Yugoslavia and The Allies - Switching Support To The Partisans

Switching Support To The Partisans

The fact remains that the decision to send liaison officers and military stores to the partisans was one which the Foreign Office manifestly disliked; and it is common knowledge that this decision was obtained only after the military authorities (then in Cairo) had demonstrated, from information which could not be denied or ignored, that the partisan war effort was overwhelmingly greater than that of the chetniks. —Basil Davidson

The change in Allied support in Yugoslavia from the Chetniks to the Partisans in 1943 was because they were a more effective ally. The public justification at the time was the reports from Maclean and Deakin; the real source was the signals intelligence decrypts, but they were secret at the time and remained so until the 1970s when the work of Bletchley Park was made public. The change was driven by Churchill and (British) Army Intelligence, but was not due to any supposed influence from Randolph Churchill or James Klugman.

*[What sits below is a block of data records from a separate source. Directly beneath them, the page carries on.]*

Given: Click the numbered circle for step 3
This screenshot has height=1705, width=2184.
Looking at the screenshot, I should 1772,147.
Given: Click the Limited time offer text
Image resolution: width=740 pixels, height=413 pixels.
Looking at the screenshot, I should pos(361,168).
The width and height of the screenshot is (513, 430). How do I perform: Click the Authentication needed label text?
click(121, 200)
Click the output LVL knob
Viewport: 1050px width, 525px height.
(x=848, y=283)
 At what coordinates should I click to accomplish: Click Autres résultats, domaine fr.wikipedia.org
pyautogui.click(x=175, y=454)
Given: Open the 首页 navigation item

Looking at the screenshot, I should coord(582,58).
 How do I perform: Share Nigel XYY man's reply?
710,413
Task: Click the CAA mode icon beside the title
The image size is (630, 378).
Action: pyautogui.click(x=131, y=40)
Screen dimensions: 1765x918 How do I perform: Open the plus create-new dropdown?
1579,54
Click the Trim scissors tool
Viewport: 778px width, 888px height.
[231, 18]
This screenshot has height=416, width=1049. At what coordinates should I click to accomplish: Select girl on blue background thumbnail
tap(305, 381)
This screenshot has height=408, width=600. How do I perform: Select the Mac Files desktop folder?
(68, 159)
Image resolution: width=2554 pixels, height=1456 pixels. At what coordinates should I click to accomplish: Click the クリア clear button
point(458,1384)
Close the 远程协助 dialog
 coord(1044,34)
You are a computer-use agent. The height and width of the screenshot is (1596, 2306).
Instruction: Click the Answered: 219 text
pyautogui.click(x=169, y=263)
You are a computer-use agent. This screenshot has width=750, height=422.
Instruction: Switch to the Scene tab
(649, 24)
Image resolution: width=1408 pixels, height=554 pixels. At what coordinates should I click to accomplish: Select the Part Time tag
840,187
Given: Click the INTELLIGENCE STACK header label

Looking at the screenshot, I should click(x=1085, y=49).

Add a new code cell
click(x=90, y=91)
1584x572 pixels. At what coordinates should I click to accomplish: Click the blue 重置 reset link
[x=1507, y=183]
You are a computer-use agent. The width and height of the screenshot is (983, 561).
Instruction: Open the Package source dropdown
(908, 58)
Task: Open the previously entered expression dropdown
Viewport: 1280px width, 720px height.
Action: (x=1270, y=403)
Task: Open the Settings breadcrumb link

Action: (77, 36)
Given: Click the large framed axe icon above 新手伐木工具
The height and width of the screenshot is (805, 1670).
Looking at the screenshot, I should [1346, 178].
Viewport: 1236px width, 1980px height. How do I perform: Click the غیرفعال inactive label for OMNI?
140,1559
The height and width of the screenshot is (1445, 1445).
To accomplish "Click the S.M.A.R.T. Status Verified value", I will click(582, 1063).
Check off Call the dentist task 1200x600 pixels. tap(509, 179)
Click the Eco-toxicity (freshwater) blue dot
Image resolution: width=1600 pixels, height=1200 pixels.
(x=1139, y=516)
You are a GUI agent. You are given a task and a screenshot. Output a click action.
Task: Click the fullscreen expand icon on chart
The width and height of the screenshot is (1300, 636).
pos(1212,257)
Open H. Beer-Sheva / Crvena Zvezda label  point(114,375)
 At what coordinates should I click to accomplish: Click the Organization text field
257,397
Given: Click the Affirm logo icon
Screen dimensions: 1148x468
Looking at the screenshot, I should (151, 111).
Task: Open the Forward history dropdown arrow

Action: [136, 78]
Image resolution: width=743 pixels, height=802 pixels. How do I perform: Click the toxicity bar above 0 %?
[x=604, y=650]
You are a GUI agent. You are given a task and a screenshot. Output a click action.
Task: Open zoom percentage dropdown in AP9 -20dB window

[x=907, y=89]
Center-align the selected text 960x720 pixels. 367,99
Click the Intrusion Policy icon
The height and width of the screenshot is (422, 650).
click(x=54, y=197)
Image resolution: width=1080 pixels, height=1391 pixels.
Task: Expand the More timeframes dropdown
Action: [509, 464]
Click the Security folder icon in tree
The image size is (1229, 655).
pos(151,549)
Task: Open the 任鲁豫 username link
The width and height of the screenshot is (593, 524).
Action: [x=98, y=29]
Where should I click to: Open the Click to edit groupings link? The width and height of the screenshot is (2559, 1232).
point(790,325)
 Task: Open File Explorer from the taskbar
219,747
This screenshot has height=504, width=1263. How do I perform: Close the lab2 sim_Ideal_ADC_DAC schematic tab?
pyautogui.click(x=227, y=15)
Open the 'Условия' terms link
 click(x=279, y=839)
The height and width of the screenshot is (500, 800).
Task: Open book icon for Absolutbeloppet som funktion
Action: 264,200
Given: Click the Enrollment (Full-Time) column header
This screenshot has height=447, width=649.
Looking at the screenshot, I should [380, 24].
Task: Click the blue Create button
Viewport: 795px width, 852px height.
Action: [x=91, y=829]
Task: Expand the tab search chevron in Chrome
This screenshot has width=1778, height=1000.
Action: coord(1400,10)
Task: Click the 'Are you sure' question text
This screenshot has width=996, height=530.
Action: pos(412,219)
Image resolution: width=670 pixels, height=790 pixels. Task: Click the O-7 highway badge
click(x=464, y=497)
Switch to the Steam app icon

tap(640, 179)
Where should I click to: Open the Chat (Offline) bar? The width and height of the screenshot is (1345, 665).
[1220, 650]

Churchill's son Randolph was on one of the missions to Yugoslavia. Evelyn Waugh accompanied Randolph Churchill, and Waugh put in a report about Tito's persecution of the clergy, which was "buried" by Foreign Secretary Anthony Eden. No evidence is given for the suggestion made in the article on Draža Mihailović that Randolph Churchill privately influenced his father to support Tito, and in any case he was recruited by Maclean for his mission after the Teheran Conference, when the decision to support Tito had already been made.

James Klugmann was a Communist and was undoubtedly a KGB agent and linked to the Cambridge Five. He joined the Yugoslav section of SOE Cairo in 1942, where he advocated and lobbied for Tito. But it was stated that "Whatever lobbying may have been taking place in Cairo, it would have been the overwhelming evidence of the Bletchley Park decrypts, Churchill's favoured source of intelligence, which persuaded Britain's wartime leader that Tito and his Partisans were a much more effective, and reliable, ally in the war against Germany."

Captain Bill Deakin, who led the first military mission in 1943 and was caught up in the Battle of the Sutjeska (hence the title of his book) had been Churchill’s researcher and librarian in the thirties.